Now, all 12 issues of that seminal series have been collected in the rather massive The Complete Dirty Plotte, an impressive two-volume slipcase that also includes stories done for anthologies, essays, interviews, and other esoterica.

Doucet got her start in the heady “alternative” world of zines and mini-comics, where people, in the pre-Internet days, would photocopy or publish their musings in art in a small pamphlet or magazine and send it to folks through the mail. The initial attention she received with those early comics (as well as some appearances in notable anthologies like Weirdo) led to her getting picked up by Drawn and Quarterly, the first regular artist in their soon-to-be impressive stable (up till then they had been solely devoted to publishing a quarterly anthology).

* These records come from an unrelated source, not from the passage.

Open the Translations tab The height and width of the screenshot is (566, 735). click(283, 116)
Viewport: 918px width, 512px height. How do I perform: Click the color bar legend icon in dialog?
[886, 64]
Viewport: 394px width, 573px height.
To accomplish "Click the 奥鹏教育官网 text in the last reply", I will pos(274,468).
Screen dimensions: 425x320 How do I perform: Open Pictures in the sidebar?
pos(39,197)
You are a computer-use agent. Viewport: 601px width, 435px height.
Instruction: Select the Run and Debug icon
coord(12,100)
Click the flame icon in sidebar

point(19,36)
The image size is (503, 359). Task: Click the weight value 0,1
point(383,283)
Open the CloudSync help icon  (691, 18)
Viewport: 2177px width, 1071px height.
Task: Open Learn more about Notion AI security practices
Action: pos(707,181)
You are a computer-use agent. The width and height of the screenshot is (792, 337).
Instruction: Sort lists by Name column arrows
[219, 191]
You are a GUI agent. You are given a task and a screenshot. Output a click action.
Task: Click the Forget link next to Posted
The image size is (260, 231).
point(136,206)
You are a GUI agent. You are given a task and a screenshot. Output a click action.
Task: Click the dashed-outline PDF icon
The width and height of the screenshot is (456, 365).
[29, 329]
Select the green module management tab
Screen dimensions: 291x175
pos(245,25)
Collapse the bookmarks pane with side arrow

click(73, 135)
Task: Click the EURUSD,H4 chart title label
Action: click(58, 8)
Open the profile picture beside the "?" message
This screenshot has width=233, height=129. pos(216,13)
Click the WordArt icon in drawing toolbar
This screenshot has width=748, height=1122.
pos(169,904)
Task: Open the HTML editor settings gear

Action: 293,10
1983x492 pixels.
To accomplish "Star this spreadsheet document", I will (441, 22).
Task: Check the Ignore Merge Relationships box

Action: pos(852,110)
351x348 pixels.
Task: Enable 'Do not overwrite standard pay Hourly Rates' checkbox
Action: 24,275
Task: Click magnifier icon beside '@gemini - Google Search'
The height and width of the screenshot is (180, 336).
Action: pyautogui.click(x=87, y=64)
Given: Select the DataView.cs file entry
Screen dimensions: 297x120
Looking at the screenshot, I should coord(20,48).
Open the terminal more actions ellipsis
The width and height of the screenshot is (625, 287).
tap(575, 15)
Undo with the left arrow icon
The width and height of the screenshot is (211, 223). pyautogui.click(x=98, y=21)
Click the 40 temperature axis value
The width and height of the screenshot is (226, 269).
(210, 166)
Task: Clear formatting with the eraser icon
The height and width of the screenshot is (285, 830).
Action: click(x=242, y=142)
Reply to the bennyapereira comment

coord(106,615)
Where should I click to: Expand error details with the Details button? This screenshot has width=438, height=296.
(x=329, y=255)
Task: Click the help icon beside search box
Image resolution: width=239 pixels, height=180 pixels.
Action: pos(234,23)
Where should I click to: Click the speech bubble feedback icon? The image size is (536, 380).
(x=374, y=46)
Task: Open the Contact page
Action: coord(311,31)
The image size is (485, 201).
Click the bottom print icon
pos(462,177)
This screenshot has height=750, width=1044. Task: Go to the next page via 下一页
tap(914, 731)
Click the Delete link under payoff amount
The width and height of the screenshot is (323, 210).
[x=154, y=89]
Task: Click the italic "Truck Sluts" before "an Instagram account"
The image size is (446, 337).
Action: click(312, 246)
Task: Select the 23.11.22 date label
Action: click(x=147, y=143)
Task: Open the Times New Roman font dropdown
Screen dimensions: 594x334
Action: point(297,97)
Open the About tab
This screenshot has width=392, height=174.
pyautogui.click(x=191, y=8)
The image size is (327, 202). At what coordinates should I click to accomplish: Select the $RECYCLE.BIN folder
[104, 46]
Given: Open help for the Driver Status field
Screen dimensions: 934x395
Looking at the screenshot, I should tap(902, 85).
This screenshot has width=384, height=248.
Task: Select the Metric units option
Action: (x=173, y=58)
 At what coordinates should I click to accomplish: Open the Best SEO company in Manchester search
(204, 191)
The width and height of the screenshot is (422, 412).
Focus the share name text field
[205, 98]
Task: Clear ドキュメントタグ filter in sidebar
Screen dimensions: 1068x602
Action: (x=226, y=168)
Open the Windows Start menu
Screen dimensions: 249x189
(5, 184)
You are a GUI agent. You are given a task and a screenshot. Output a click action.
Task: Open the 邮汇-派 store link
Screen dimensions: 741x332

Right from the get go Doucet made it clear she was taking no prisoners and offering no apologies. The title, she explains on the very first page of the very first issue, is a Quebecois slur for vagina (or a woman with loose morals). After a few examples of everyday usage, Doucet glares at us with a sultry look, drooling lips, and a razor blade necklace, saying, “You know, plotte is a very dirty word . . . ”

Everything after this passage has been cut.